Rückblickend wenig heroisch ist der von Hannak in der Arbeiter-Zeitung ausgerufene Boykott der Werke Bert Brechts, bei dem er sich dem geradezu hysterischen Antikommunismus Friedrich Torbergs und Hans Weigels – der vom Publizisten Friedrich Heer als „kleiner österreichischer McCarthy“ tituliert wird – anschließt.
Am 24. Februar 1956 macht Jacques Hannak in der Arbeiter-Zeitung eine neue antikommunistische Front auf und wettert gegen das Scala-Theater: Da haben also die Kommunisten im Jahre 1948 in der ‘Scala‘ ein Theater aufgemacht, dessen Aufgabe es war, auf dem Umweg über ‘Kultura‘ Österreich reif zur Volksdemokratie zu machen.

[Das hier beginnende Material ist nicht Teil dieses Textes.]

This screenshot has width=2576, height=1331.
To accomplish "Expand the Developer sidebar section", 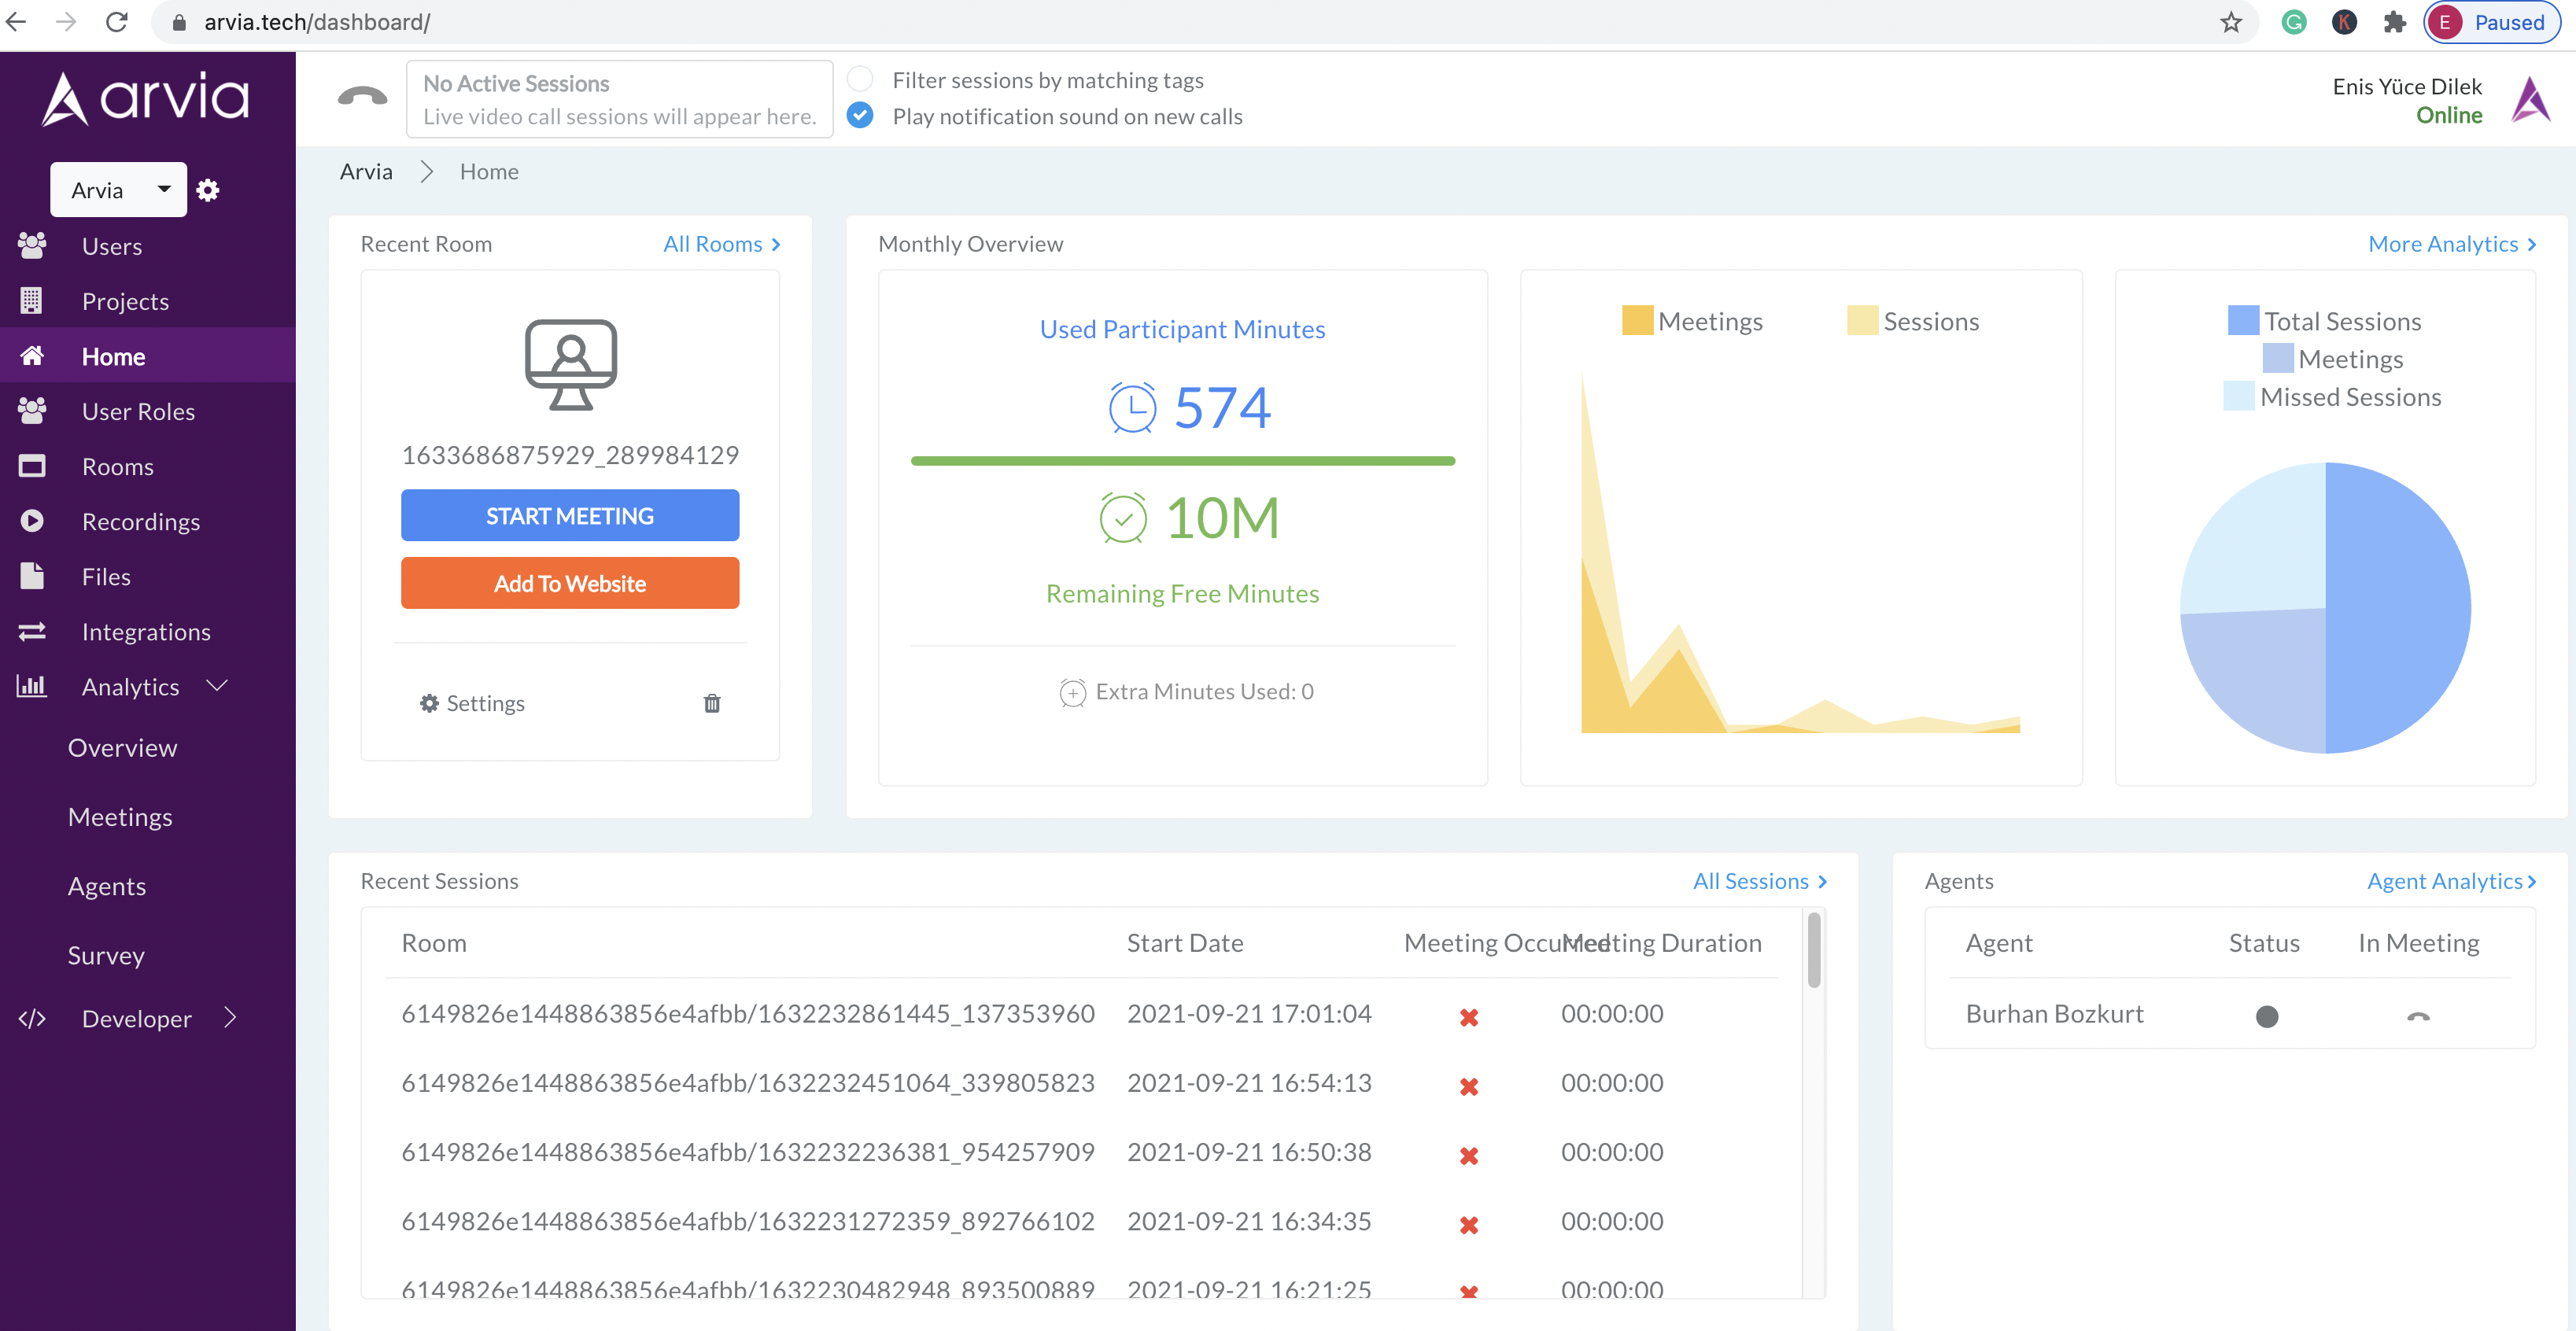I will [x=231, y=1018].
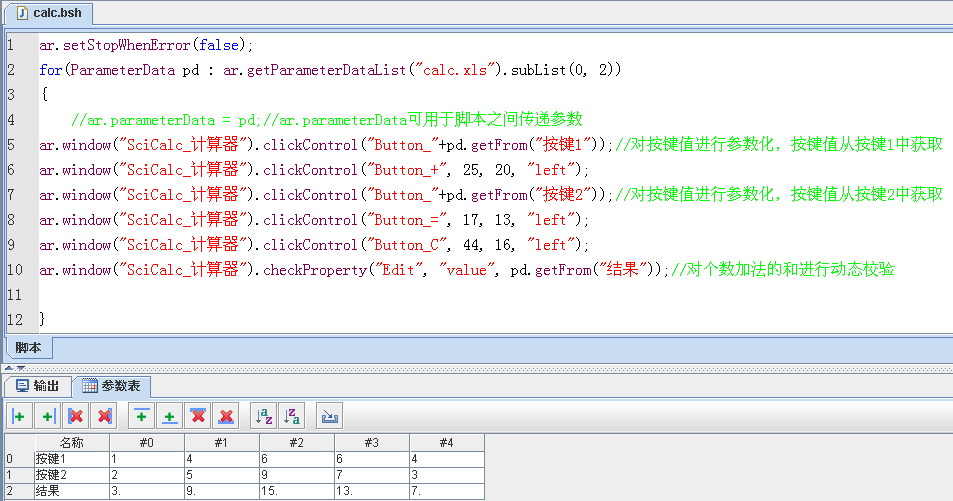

Es war eine der vielen antiösterreichischen Waffen, mit denen unser Land in die Knechtschaft gezwungen werden sollte. Ein kommunistisches Parteitheater ist nichts anderes als ein Propagandainstrument mit Kulturtarnung. Die ‘Scala‘ wurde in Wien als solches behandelt: als ein Stück Missbrauch, als eine Waffe in Feindeshand. In der ‘Scala‘ bleiben die Kommunokapitalisten nicht. Gewerkschaftsgut bleibt nicht länger auf Grund ‘sibirischer Verträge‘ in kommunistischen Händen.
Kein Wunder, dass der ehemalige Wiener Kulturstadtrat Viktor Matejka Jacques Hannak einmal als „Berufsantibolschewik“ bezeichnet. Widersprüchlich ist der Mensch...
Literatur
Norbert Leser, Grenzgänger. Österreichische Geistesgeschichte in Totenbeschwörungen, 1982; Ursula Moriggl, Jacques Hannak. Ein Sozialdemokrat, ein Journalist. Biographie und Themenanalyse seiner journalistischen Leistungen für die „Arbeiter-Zeitung“ zwischen 1946 und 1955, 1994.
Werk
Im Sturm eines Jahrhunderts – eine volkstümliche Geschichte der Sozialistischen Partei Österreichs, 1952; Männer und Taten – zur Geschichte der österreichischen Arbeiterbewegung, 1963; Karl Renner, Die Nation. Mythos und Wirklichkeit, 1964; Adolf Schärf, Der Teil und das Ganze. Reden und Schriften, 1965; Karl Renner und seine Zeit. Versuch einer Biographie, 1965; Johannes Schober. Mittelweg in die Katastrophe, 1966.